*** RECORDS SHOWN Section Begins ***

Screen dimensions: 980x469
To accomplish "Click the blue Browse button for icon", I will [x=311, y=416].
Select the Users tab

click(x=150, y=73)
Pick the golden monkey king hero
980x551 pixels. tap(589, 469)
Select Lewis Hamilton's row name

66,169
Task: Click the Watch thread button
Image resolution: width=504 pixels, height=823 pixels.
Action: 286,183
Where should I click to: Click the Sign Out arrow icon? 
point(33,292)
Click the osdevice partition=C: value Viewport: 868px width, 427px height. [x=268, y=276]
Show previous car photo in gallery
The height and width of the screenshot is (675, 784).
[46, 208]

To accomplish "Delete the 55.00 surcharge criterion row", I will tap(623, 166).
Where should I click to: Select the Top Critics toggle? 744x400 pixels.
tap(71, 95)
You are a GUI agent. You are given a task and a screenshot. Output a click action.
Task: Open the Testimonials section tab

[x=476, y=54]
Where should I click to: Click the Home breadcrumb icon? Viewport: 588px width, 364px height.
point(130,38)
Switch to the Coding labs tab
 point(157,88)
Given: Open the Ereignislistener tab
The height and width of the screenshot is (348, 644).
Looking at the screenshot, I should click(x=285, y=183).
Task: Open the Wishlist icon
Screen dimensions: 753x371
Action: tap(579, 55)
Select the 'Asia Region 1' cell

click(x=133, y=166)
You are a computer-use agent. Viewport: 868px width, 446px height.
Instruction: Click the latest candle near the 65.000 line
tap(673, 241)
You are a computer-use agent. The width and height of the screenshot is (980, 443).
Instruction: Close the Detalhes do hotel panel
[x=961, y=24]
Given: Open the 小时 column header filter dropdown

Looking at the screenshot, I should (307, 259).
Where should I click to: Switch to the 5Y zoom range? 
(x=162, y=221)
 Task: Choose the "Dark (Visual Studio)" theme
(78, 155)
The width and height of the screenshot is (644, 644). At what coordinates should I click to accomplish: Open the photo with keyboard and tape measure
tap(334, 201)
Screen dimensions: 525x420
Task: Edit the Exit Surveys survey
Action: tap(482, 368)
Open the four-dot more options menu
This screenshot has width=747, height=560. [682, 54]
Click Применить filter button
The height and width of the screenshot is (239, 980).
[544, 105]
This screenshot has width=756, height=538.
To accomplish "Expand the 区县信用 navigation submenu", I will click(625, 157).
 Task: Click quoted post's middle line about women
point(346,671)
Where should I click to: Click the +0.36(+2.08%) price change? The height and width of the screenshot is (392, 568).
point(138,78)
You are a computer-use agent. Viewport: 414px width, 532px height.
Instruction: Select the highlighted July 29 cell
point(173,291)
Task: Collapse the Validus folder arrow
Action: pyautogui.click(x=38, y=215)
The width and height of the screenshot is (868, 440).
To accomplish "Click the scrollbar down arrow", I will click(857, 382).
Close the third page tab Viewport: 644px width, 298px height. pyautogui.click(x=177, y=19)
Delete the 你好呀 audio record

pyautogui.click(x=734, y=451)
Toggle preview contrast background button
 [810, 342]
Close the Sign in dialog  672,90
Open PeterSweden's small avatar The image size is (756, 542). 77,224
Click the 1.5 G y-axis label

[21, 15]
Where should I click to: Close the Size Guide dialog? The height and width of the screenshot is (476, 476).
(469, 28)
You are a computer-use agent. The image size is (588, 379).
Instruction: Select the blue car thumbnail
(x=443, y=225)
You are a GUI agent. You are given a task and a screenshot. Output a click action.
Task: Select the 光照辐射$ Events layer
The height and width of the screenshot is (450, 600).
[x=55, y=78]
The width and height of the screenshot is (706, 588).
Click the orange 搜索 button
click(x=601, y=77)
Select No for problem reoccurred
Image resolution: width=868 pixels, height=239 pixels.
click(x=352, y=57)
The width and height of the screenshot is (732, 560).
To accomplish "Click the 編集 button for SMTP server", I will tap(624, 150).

*** RECORDS SHOWN Section Ends ***

__TASK TO COMPLETE__: Your answer must be every record above, repeated exactly.

__ANSWER TO THIS TASK__:
Screen dimensions: 980x469
To accomplish "Click the blue Browse button for icon", I will [x=311, y=416].
Select the Users tab

click(x=150, y=73)
Pick the golden monkey king hero
980x551 pixels. tap(589, 469)
Select Lewis Hamilton's row name

66,169
Task: Click the Watch thread button
Image resolution: width=504 pixels, height=823 pixels.
Action: 286,183
Where should I click to: Click the Sign Out arrow icon? 
point(33,292)
Click the osdevice partition=C: value Viewport: 868px width, 427px height. [x=268, y=276]
Show previous car photo in gallery
The height and width of the screenshot is (675, 784).
[46, 208]

To accomplish "Delete the 55.00 surcharge criterion row", I will tap(623, 166).
Where should I click to: Select the Top Critics toggle? 744x400 pixels.
tap(71, 95)
You are a GUI agent. You are given a task and a screenshot. Output a click action.
Task: Open the Testimonials section tab

[x=476, y=54]
Where should I click to: Click the Home breadcrumb icon? Viewport: 588px width, 364px height.
point(130,38)
Switch to the Coding labs tab
 point(157,88)
Given: Open the Ereignislistener tab
The height and width of the screenshot is (348, 644).
Looking at the screenshot, I should click(x=285, y=183).
Task: Open the Wishlist icon
Screen dimensions: 753x371
Action: tap(579, 55)
Select the 'Asia Region 1' cell

click(x=133, y=166)
You are a computer-use agent. Viewport: 868px width, 446px height.
Instruction: Click the latest candle near the 65.000 line
tap(673, 241)
You are a computer-use agent. The width and height of the screenshot is (980, 443).
Instruction: Close the Detalhes do hotel panel
[x=961, y=24]
Given: Open the 小时 column header filter dropdown

Looking at the screenshot, I should (307, 259).
Where should I click to: Switch to the 5Y zoom range? 
(x=162, y=221)
 Task: Choose the "Dark (Visual Studio)" theme
(78, 155)
The width and height of the screenshot is (644, 644). At what coordinates should I click to accomplish: Open the photo with keyboard and tape measure
tap(334, 201)
Screen dimensions: 525x420
Task: Edit the Exit Surveys survey
Action: tap(482, 368)
Open the four-dot more options menu
This screenshot has width=747, height=560. [682, 54]
Click Применить filter button
The height and width of the screenshot is (239, 980).
[544, 105]
This screenshot has width=756, height=538.
To accomplish "Expand the 区县信用 navigation submenu", I will click(625, 157).
 Task: Click quoted post's middle line about women
point(346,671)
Where should I click to: Click the +0.36(+2.08%) price change? The height and width of the screenshot is (392, 568).
point(138,78)
You are a computer-use agent. Viewport: 414px width, 532px height.
Instruction: Select the highlighted July 29 cell
point(173,291)
Task: Collapse the Validus folder arrow
Action: pyautogui.click(x=38, y=215)
The width and height of the screenshot is (868, 440).
To accomplish "Click the scrollbar down arrow", I will click(857, 382).
Close the third page tab Viewport: 644px width, 298px height. pyautogui.click(x=177, y=19)
Delete the 你好呀 audio record

pyautogui.click(x=734, y=451)
Toggle preview contrast background button
 [810, 342]
Close the Sign in dialog  672,90
Open PeterSweden's small avatar The image size is (756, 542). 77,224
Click the 1.5 G y-axis label

[21, 15]
Where should I click to: Close the Size Guide dialog? The height and width of the screenshot is (476, 476).
(469, 28)
You are a computer-use agent. The image size is (588, 379).
Instruction: Select the blue car thumbnail
(x=443, y=225)
You are a GUI agent. You are given a task and a screenshot. Output a click action.
Task: Select the 光照辐射$ Events layer
The height and width of the screenshot is (450, 600).
[x=55, y=78]
The width and height of the screenshot is (706, 588).
Click the orange 搜索 button
click(x=601, y=77)
Select No for problem reoccurred
Image resolution: width=868 pixels, height=239 pixels.
click(x=352, y=57)
The width and height of the screenshot is (732, 560).
To accomplish "Click the 編集 button for SMTP server", I will tap(624, 150).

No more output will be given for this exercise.